Stalking estates in The Highlands post notices about their activities, and suggest alternative routes. Here they just blast away, at 7 in the morning.
Nothing further happens until I get home, and it is lighter. I look across to the bottom of the 100 acre field as the guns start up.
They are in the line of trees at the botom of the field. The geese are flying around in large numbers, in different flocks. They seem to want to come down, but they are wary, and too high for the casual shot.

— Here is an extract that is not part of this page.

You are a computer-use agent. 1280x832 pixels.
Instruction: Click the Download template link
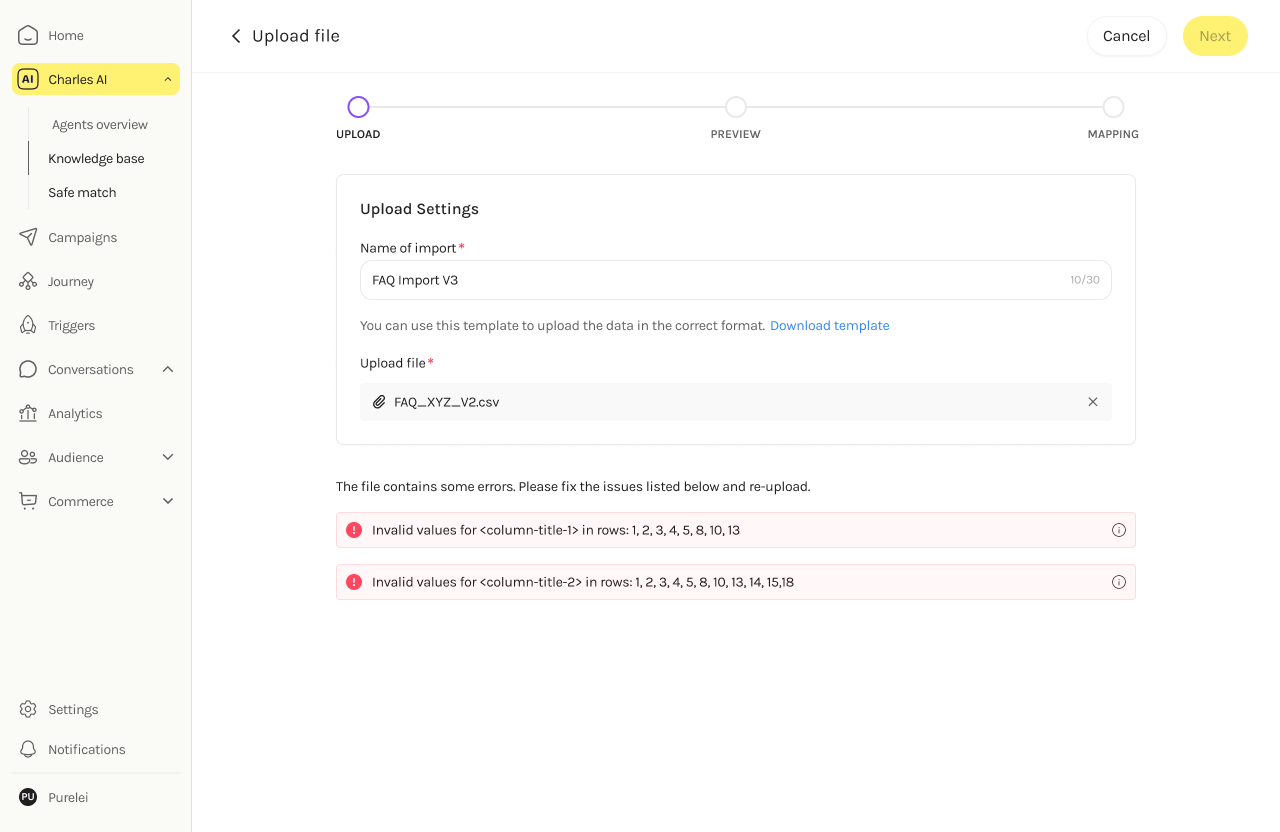pos(829,326)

This circling goes on for what seems like a long time, and a group must have dropped low enough for suddenly a desperate volleying goes up – blam, blam, blam, from different shooters, volleys of shot peppering the air.
I don’t notice what happens really, to the birds, but I continue to watch, as they continue to circle.
Another group must have come down low enough, as the shooting starts up again. I watch the birds more closely now, and out of this fusillade ONE bird drops out of the sky, earthwards. The rest rise up, and manage to fly off, back in the direction of the Basin.
That seems to be it. The birds seem well and truly spooked, and are not coming back here today.
They fly off, in their smaller, their larger, groups, away from those trees.
It does seem an awful lot of shot for one bird, but I can’t help but think of all the other shot that must be impregnated in other birds, too take away, to live with through the day, and night, and other days to come. I don’t know what happens to birds like that.